§ TASK TO CARRY OUT
Show each line of the listing in which the word "button" occurs.
═══ SUPPLIED DATA ═══
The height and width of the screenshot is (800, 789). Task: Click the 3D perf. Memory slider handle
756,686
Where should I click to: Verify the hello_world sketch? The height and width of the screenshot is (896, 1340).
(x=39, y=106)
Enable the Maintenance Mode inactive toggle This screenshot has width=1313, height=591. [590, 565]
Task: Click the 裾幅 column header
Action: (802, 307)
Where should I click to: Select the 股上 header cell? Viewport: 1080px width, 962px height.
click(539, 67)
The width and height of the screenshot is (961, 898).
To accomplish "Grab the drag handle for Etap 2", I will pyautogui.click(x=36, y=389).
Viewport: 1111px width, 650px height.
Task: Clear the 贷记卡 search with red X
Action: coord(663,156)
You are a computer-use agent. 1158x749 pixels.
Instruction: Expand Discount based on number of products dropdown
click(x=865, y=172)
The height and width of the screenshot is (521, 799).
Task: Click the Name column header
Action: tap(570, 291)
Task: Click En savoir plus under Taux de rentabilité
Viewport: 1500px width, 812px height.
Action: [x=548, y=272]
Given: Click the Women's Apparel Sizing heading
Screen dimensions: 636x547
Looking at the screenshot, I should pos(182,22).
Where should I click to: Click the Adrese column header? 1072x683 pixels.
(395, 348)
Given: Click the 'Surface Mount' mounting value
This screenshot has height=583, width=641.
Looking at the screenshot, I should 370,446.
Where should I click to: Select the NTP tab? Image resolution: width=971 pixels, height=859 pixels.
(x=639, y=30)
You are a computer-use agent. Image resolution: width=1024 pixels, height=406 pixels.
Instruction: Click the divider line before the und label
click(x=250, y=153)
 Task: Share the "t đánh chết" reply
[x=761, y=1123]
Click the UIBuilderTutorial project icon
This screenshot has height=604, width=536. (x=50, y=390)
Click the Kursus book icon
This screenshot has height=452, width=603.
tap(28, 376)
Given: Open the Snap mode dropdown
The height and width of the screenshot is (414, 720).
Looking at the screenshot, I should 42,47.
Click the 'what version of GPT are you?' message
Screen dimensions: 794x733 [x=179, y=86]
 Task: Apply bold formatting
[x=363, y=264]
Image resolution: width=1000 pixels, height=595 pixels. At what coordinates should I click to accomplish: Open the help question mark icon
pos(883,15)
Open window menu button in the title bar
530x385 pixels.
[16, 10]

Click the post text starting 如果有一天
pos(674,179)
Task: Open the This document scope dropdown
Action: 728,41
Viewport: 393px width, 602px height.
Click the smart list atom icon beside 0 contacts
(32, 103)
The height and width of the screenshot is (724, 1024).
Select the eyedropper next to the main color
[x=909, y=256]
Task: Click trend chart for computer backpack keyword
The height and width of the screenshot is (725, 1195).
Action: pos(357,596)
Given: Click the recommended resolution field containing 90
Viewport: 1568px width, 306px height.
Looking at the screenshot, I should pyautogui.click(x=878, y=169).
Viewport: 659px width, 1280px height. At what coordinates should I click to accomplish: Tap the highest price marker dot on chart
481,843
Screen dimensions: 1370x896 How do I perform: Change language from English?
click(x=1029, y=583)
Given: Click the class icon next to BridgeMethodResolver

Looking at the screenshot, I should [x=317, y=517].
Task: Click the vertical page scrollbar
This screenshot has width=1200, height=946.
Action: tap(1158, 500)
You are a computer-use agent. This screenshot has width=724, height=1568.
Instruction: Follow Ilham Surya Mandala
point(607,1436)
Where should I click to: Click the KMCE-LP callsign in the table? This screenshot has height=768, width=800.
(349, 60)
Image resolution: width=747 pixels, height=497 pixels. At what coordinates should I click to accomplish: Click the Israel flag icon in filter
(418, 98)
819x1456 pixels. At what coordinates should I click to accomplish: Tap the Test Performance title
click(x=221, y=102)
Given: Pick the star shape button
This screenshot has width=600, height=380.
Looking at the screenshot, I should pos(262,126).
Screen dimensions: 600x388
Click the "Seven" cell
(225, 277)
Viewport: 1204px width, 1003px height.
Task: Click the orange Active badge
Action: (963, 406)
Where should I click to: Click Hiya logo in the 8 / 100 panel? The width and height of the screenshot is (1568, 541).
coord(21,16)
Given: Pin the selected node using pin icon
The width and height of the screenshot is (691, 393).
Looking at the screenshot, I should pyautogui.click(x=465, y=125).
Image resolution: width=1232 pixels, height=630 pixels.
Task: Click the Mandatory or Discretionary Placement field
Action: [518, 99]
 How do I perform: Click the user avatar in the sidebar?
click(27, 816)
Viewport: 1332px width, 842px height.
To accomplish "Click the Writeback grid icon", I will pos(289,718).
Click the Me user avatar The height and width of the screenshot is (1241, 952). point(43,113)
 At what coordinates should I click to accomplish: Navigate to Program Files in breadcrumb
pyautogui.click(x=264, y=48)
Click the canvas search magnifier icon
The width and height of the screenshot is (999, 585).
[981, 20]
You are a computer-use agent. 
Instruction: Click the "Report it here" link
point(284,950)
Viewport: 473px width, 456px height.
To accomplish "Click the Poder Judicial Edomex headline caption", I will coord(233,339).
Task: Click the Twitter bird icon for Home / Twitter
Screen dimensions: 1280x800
═══
§ SOLUTION TO THE EXERCISE
Open window menu button in the title bar
Given: Pick the star shape button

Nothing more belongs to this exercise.